= About this exercise =
Write out only the lines from the line that holds "Where should I" to the end of the listing below, inclusive, with the pictures omitted.
┌──
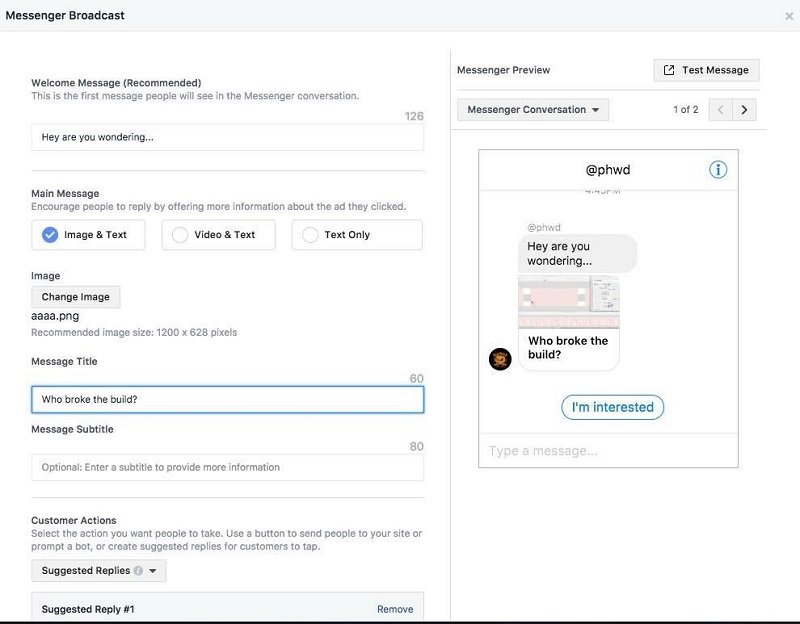Click the Suggested Replies info tooltip icon
Image resolution: width=800 pixels, height=624 pixels.
pyautogui.click(x=138, y=571)
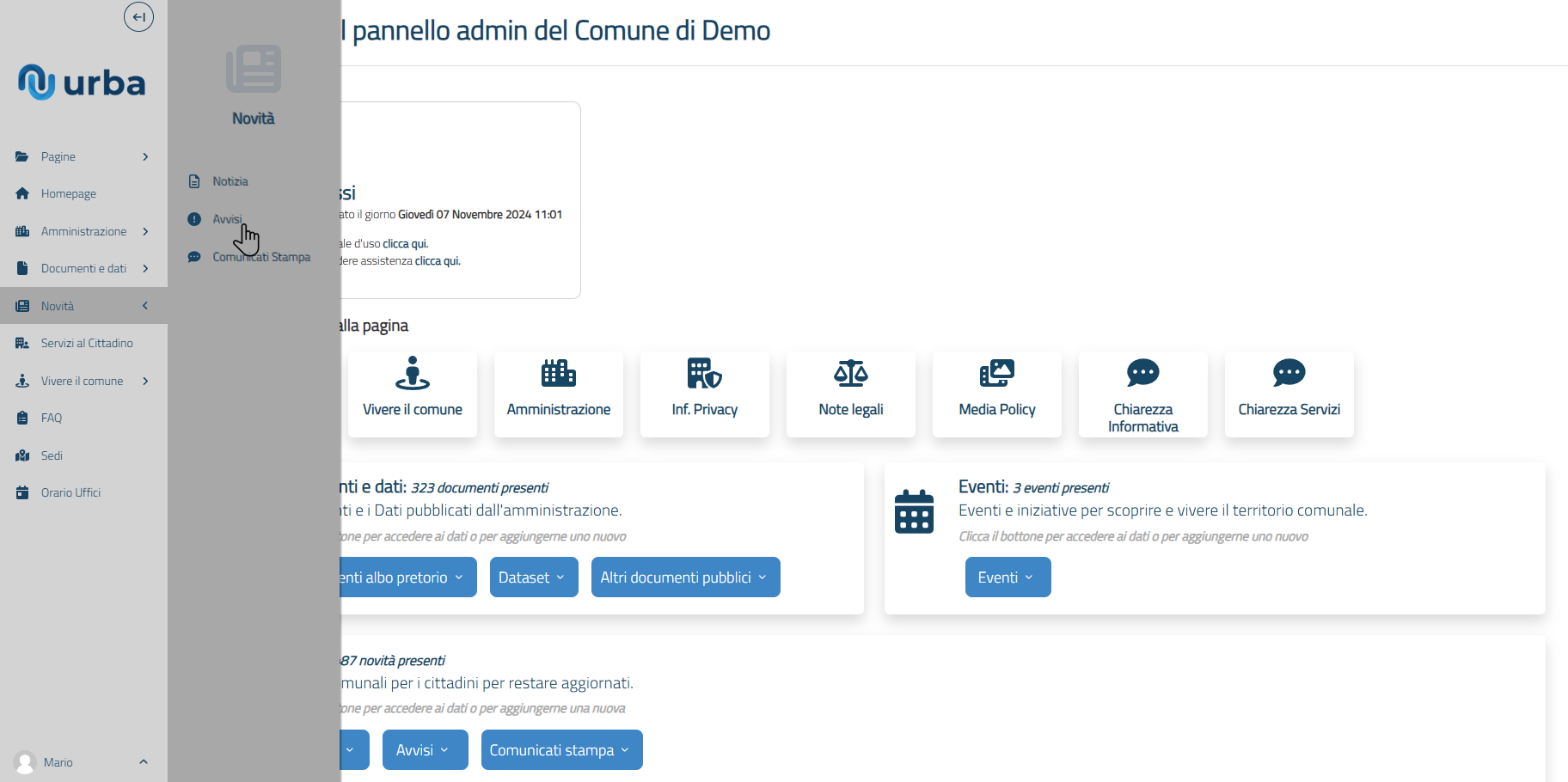
Task: Expand the Altri documenti pubblici dropdown
Action: tap(685, 577)

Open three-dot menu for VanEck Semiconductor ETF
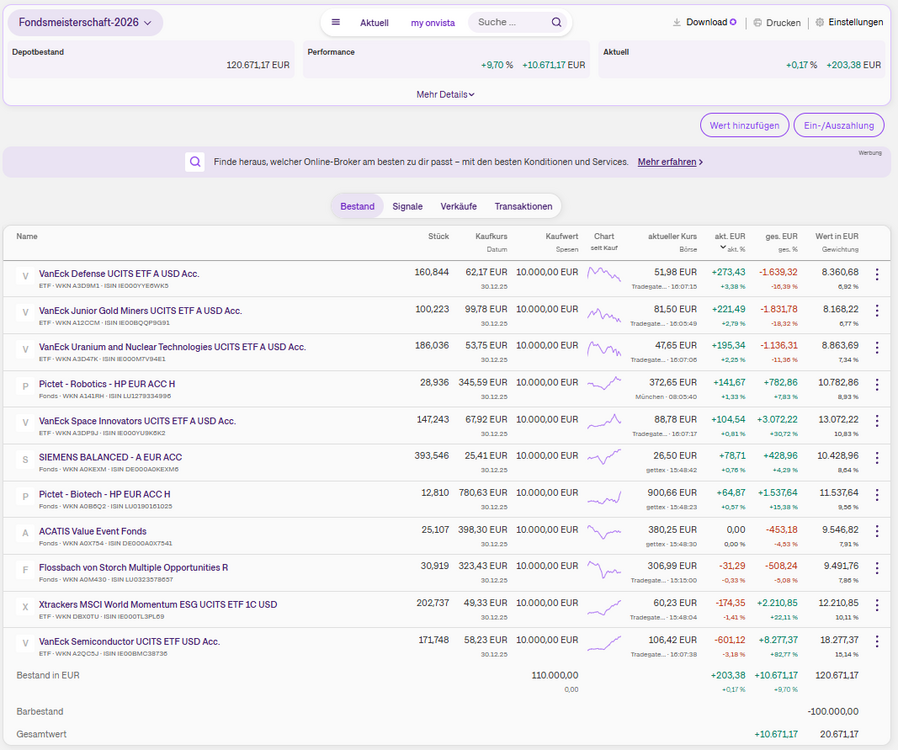pyautogui.click(x=877, y=642)
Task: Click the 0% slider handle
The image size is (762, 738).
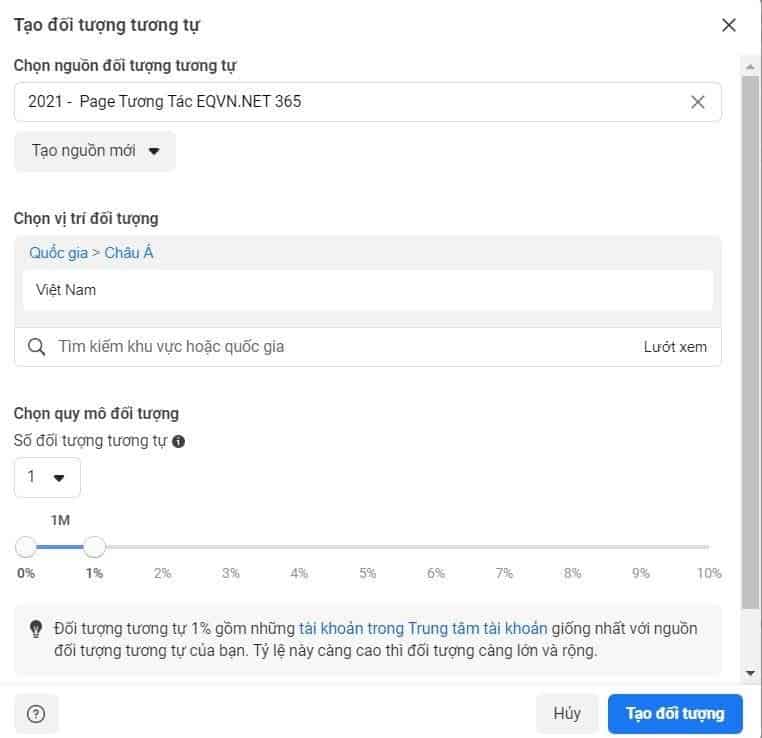Action: pyautogui.click(x=26, y=547)
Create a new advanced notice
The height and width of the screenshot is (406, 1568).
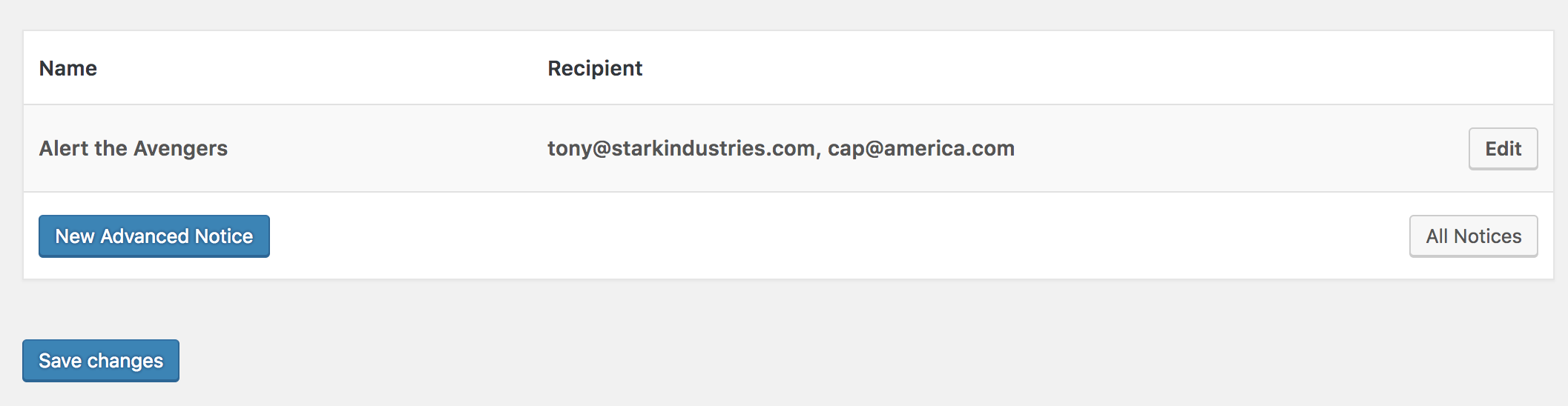(154, 236)
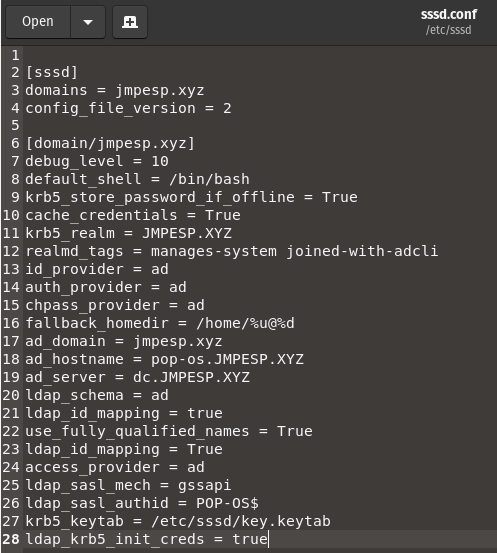The height and width of the screenshot is (553, 497).
Task: Click line number 1 in the gutter
Action: 15,55
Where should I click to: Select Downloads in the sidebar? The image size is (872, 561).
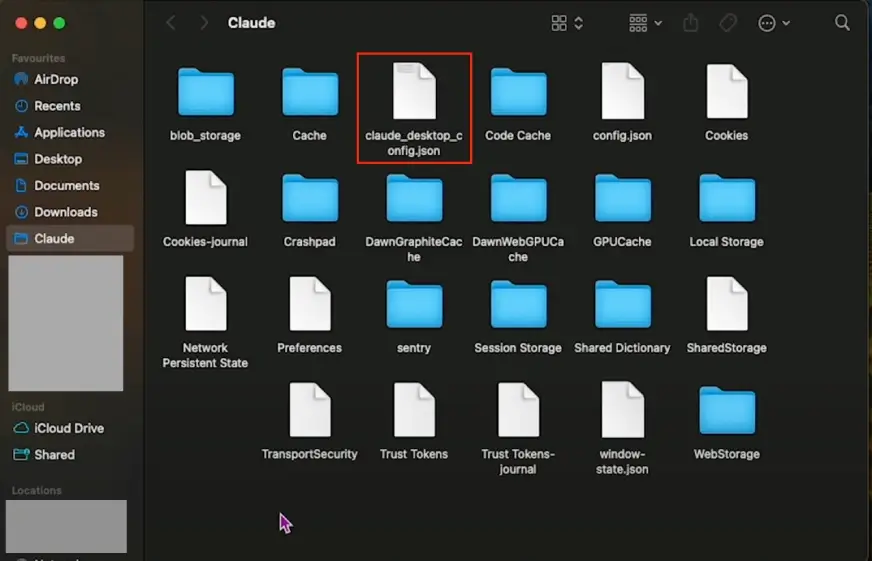(66, 212)
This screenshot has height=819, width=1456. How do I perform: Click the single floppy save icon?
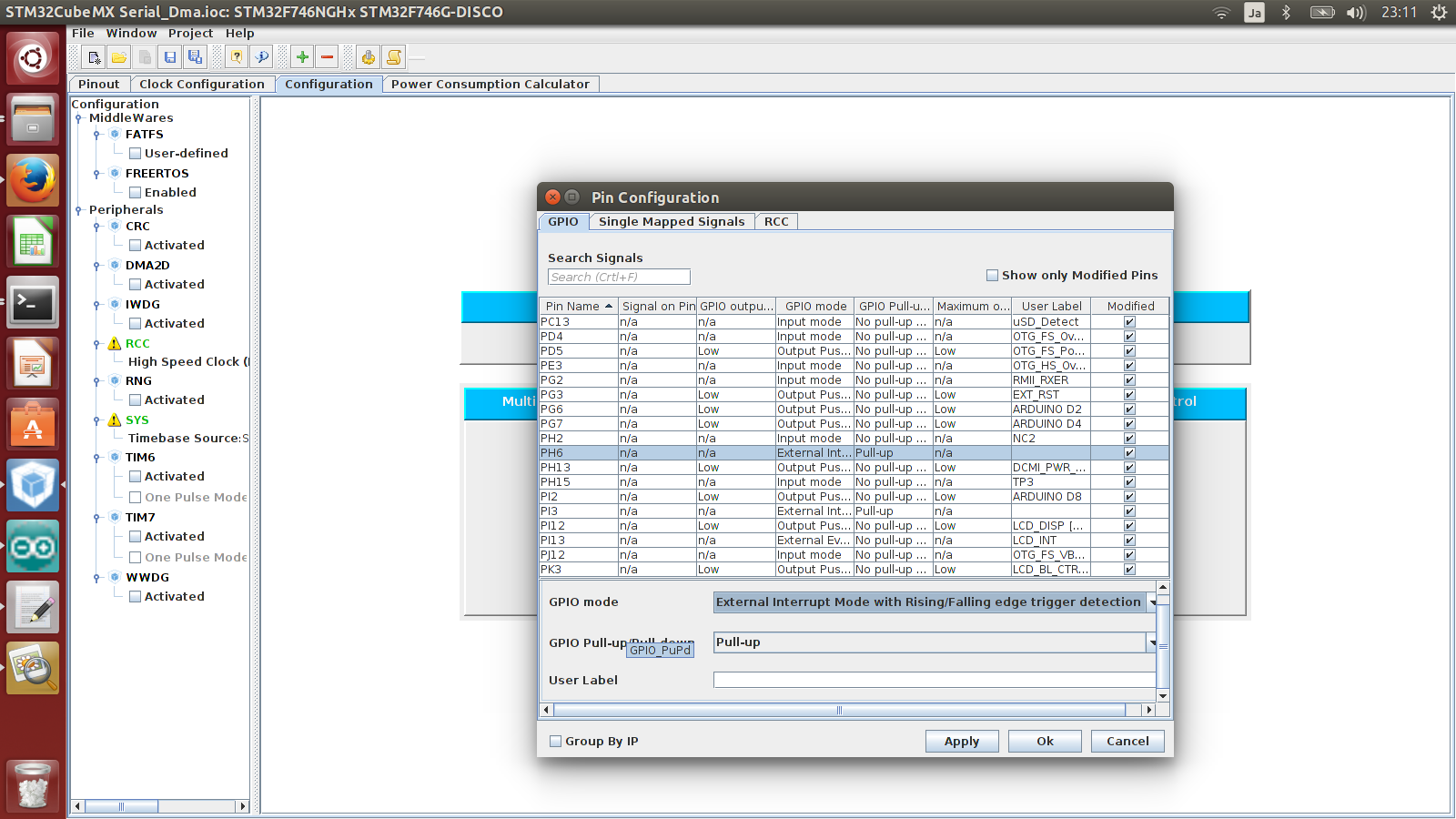click(170, 57)
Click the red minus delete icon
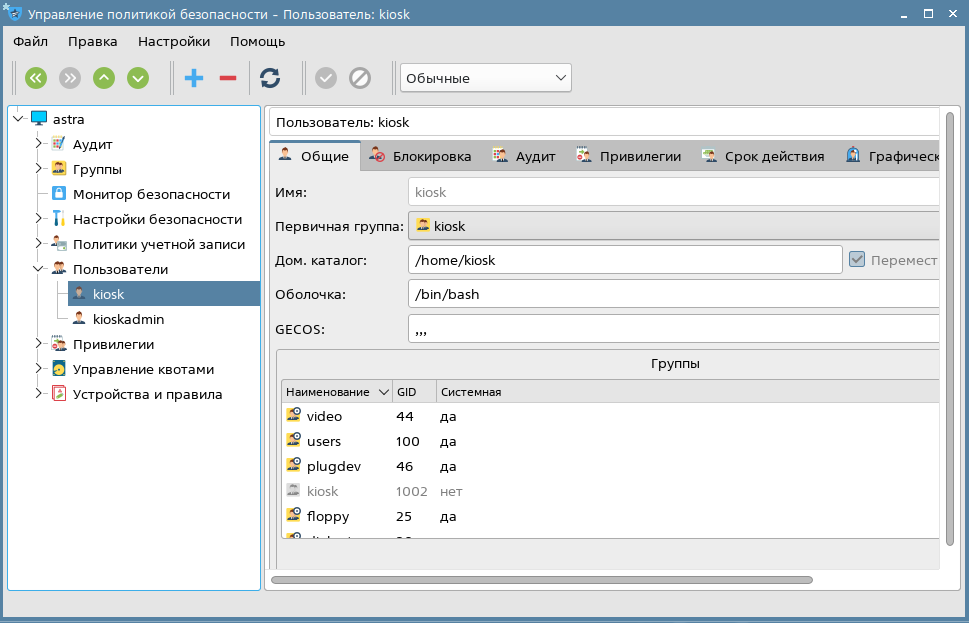This screenshot has width=969, height=623. pos(228,78)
└──
= Response area =
Where should I click to: Select Downloads in the sidebar? The image size is (872, 561).
(66, 212)
This screenshot has height=819, width=1456. How do I perform: Click the single floppy save icon?
click(170, 57)
Click the red minus delete icon
This screenshot has width=969, height=623. pos(228,78)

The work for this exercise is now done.